Hippias represented his hometown of Elis on official missions. He became wealthy traveling to various Greek cities, including Athens, and lecturing on all sorts of topics including at the Olympic festivals (which were held in his hometown). He would encourage the audience to ask him any question and he would answer it. He also had a great memory and could remember 50 names after only hearing them once, and taught mnemonics as a part of his curriculum.

His knowledge was so broad, he is said to have written in every literary form known at the time including pic poetry, tragedy, dithyrambs and orations (speeches). He is also said to have made everything he wore. He is also credited with the discovery of the quadratix, a curve that allows an angle to be divided in three parts, which was used in attempts to “square the circle” (i.e. create a square with the same area as a given circle).
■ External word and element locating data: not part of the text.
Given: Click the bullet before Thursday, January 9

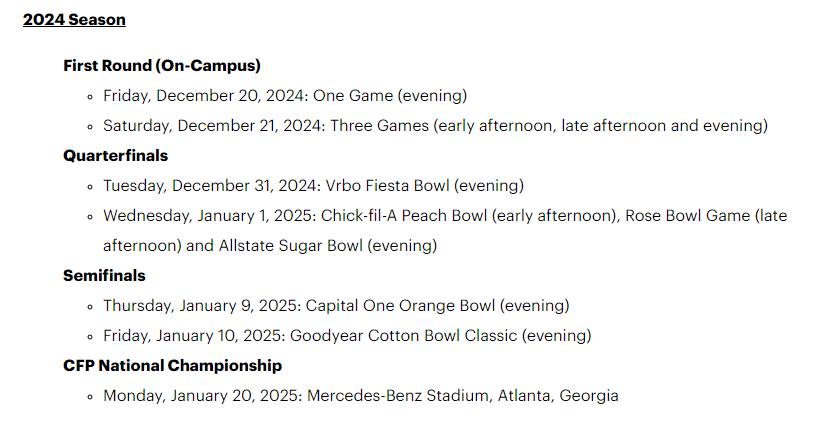Looking at the screenshot, I should point(90,306).
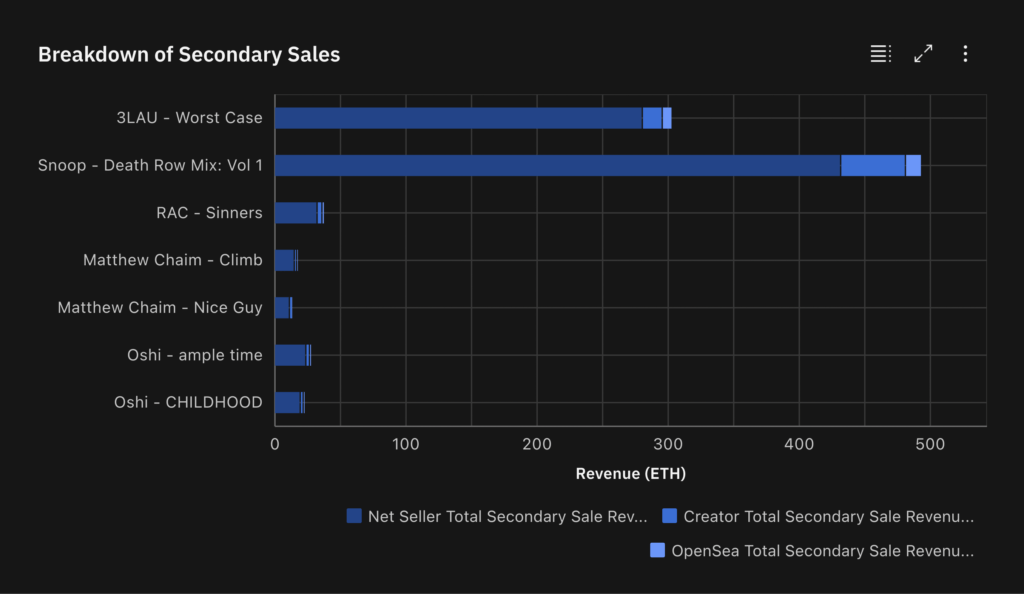Toggle Net Seller Total Secondary Sale series label
The image size is (1024, 594).
[x=507, y=516]
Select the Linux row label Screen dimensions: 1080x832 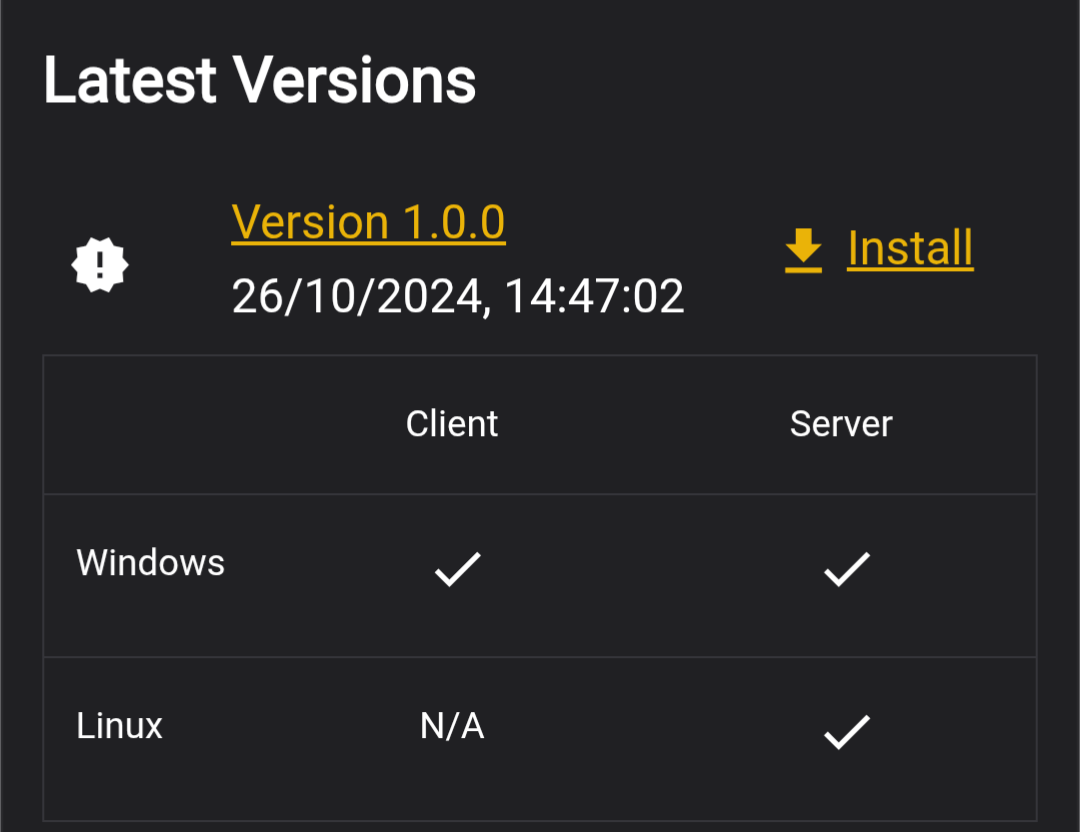pos(119,726)
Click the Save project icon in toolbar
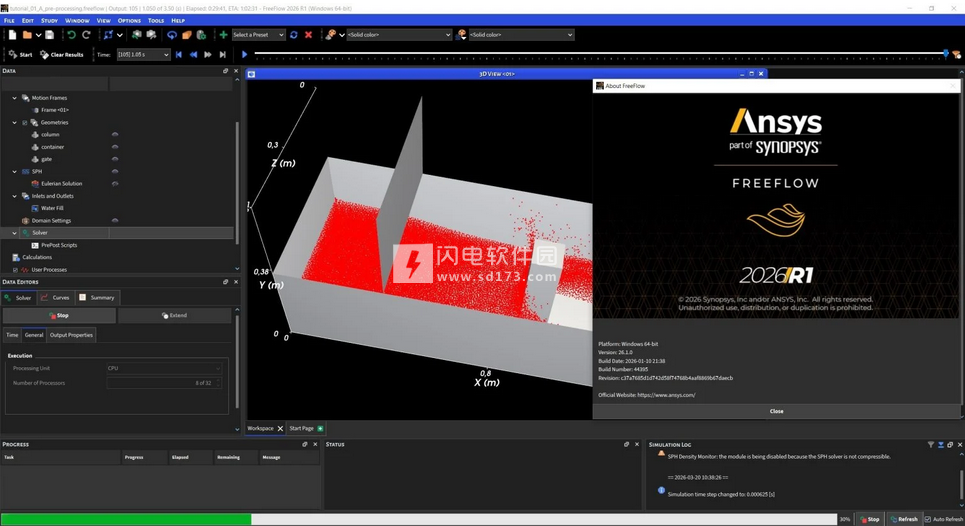The height and width of the screenshot is (526, 965). (49, 35)
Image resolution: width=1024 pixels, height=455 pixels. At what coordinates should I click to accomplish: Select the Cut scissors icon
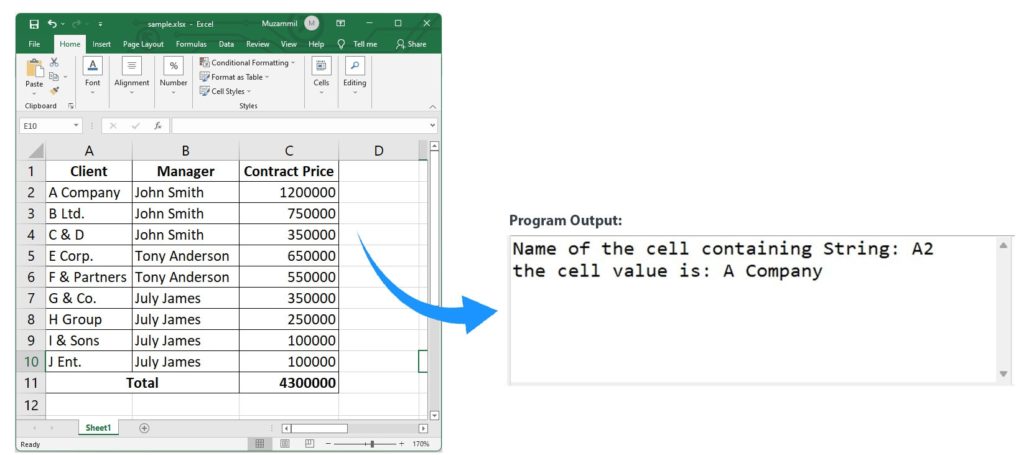point(54,62)
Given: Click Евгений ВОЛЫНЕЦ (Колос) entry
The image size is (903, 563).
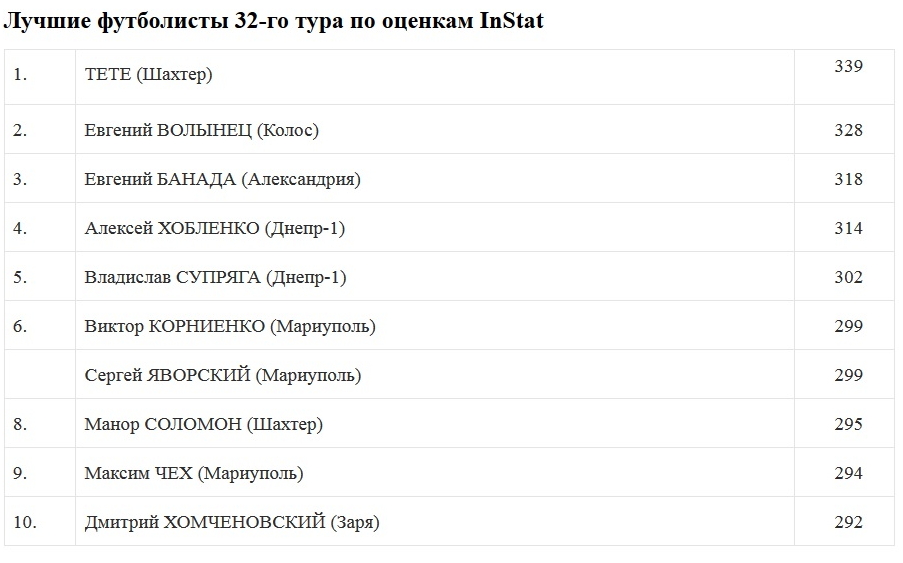Looking at the screenshot, I should pos(202,130).
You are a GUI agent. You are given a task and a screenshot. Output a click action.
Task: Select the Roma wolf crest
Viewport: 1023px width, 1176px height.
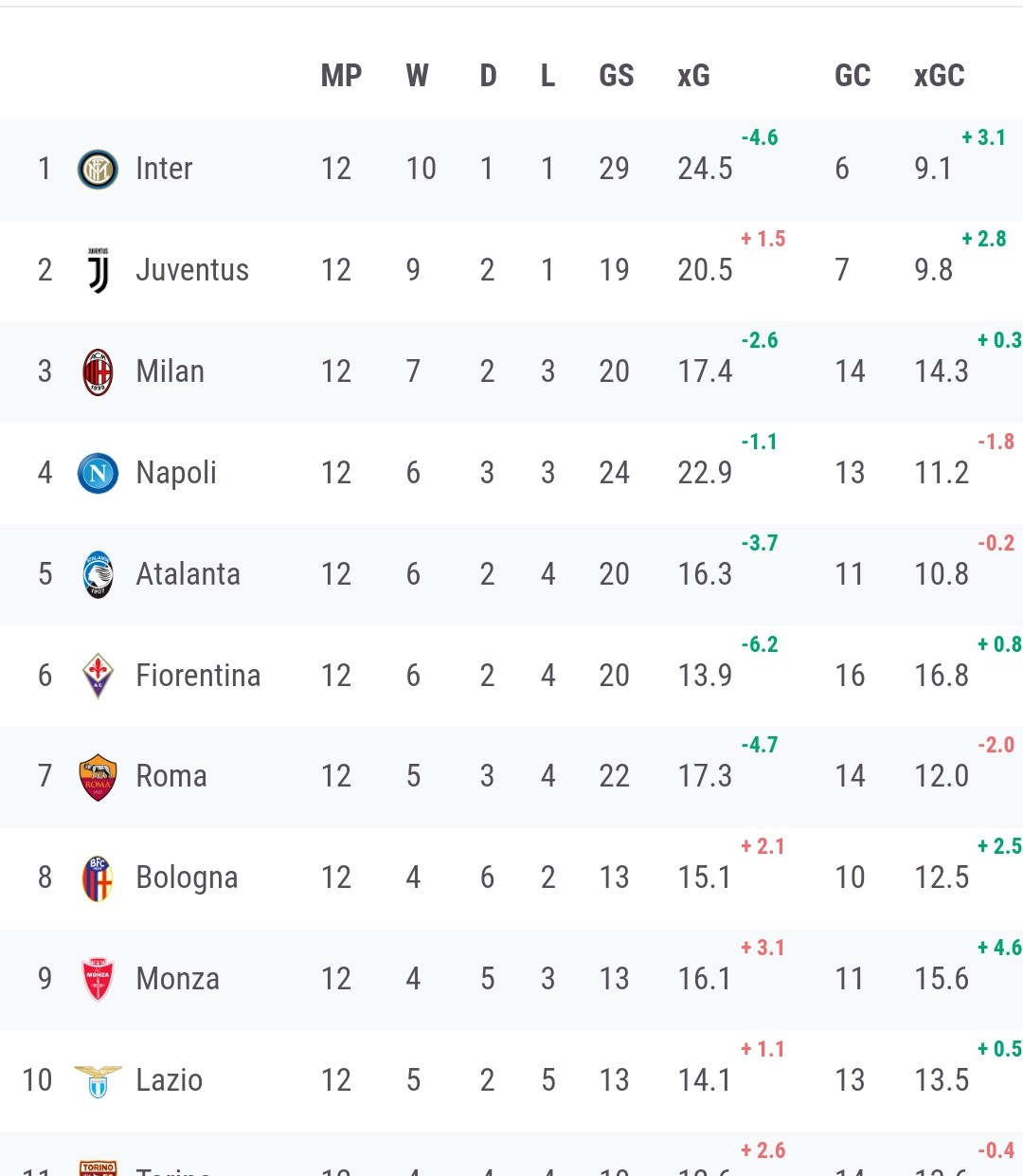tap(98, 777)
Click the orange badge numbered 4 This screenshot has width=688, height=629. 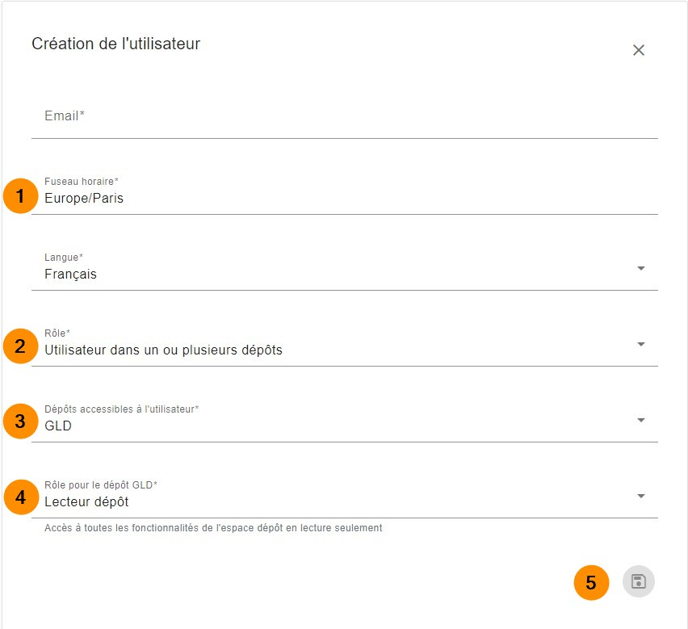[x=19, y=497]
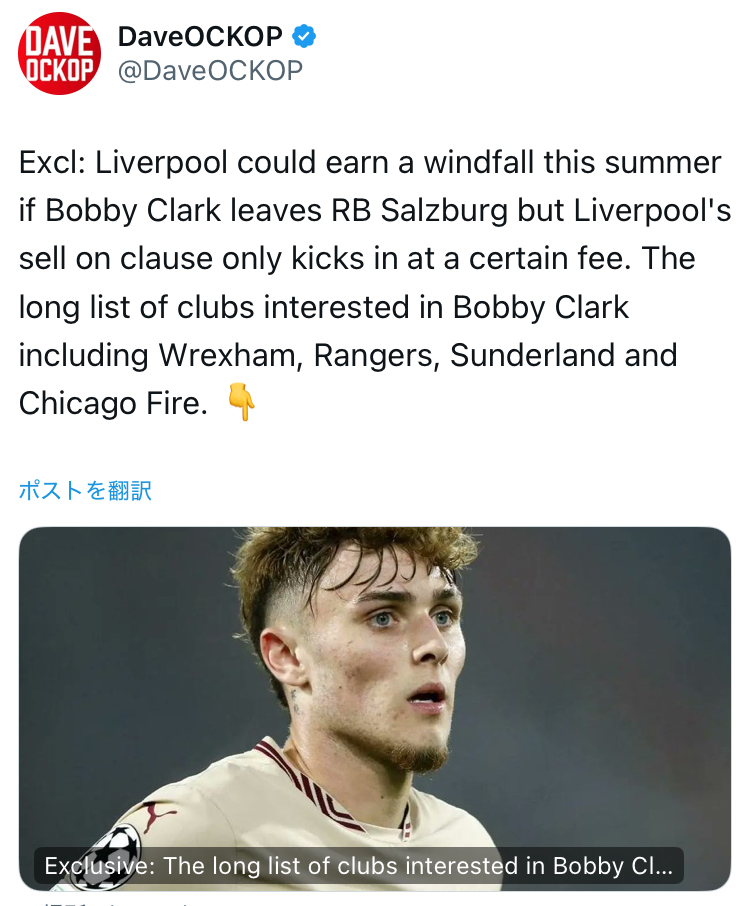Click 'Wrexham, Rangers, Sunderland' line of the post
Screen dimensions: 750x906
[387, 355]
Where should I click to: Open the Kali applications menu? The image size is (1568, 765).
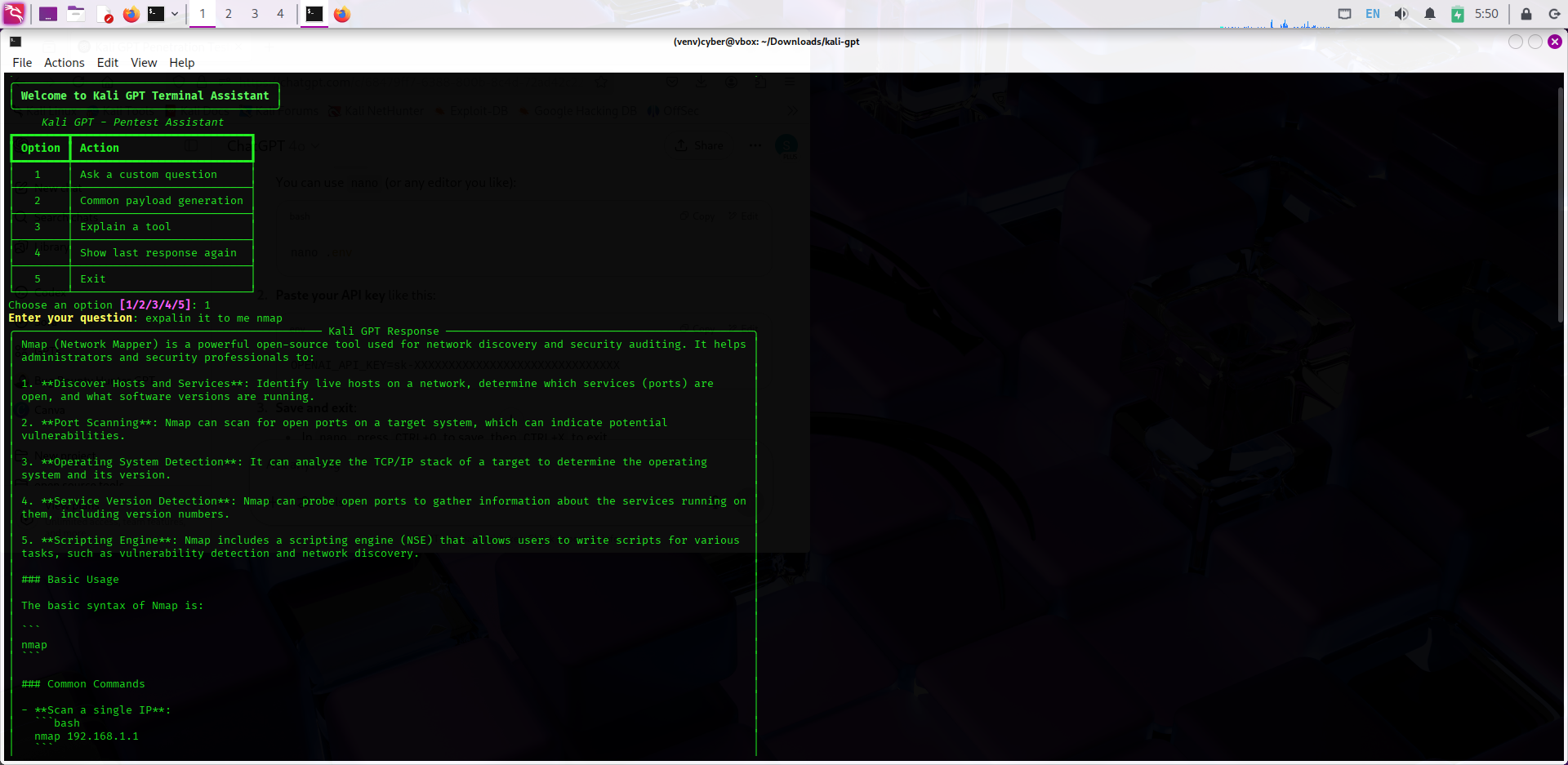(13, 13)
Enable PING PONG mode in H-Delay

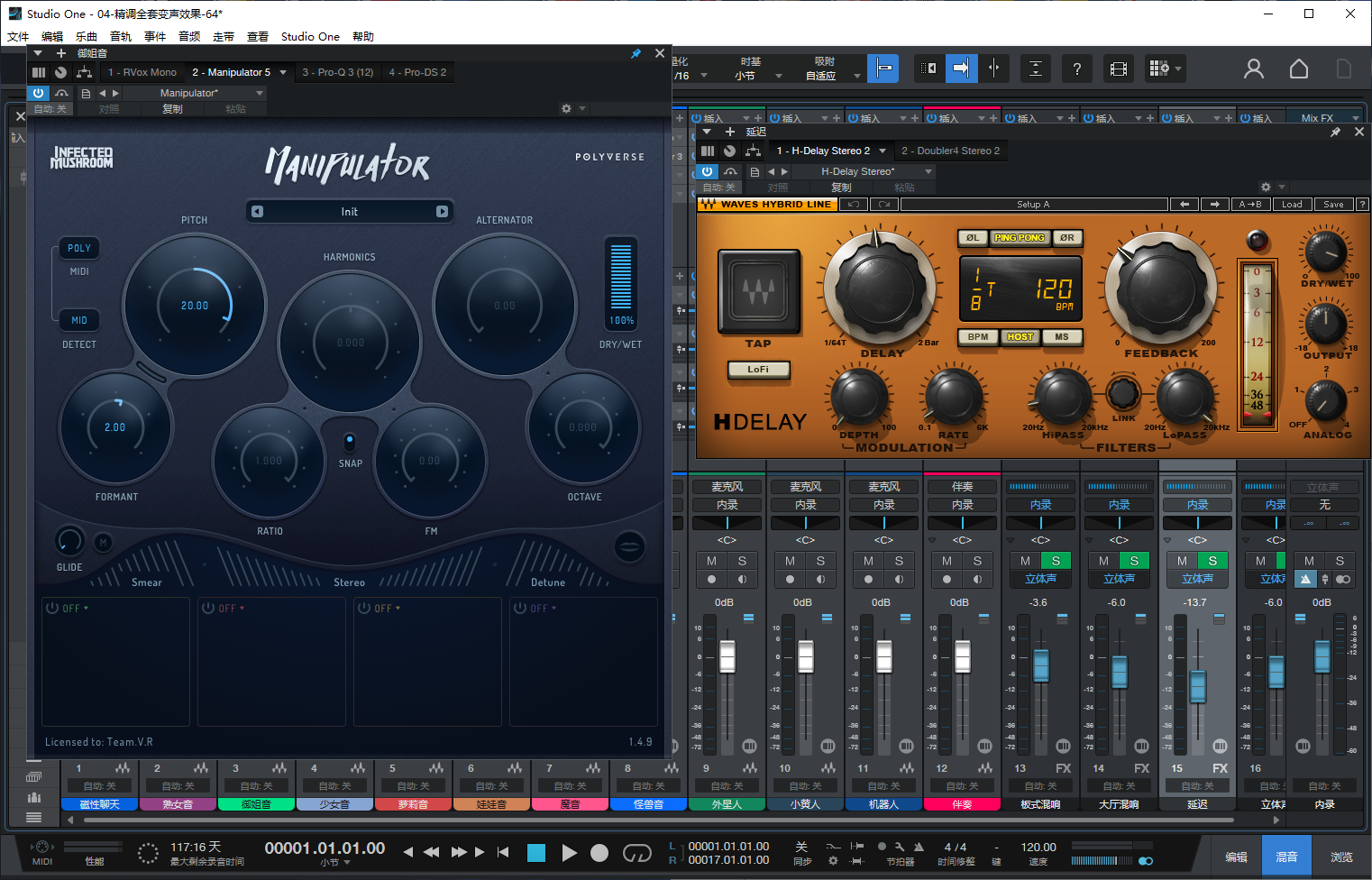[1019, 238]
He also started the doxographical tradition (recording what others said or did) by writing down the names of the victors at the Olympic games, which gave the Greeks a way of dating events.

Hippias also stressed the difference between human laws and conventions (nomos) and the laws of nature (physis). Like Antiphon, he believed that human laws do an injustice to nature, for example, the despotic (tyrannical) government in Sparta. Unlike the different laws that humans come up with, he saw physis as uniting all people. In this way, he saw physis as a way of creating a morality that applies to all people, in contrast to the particular conventions of this or that city (polis). He believed that the good and wise people throughout Greece should see themselves as citizens of the same state (pan-Hellenism), a principle which would influence Roman law. In this way, Hippias moved beyond the specifics in order to grasp a larger picture.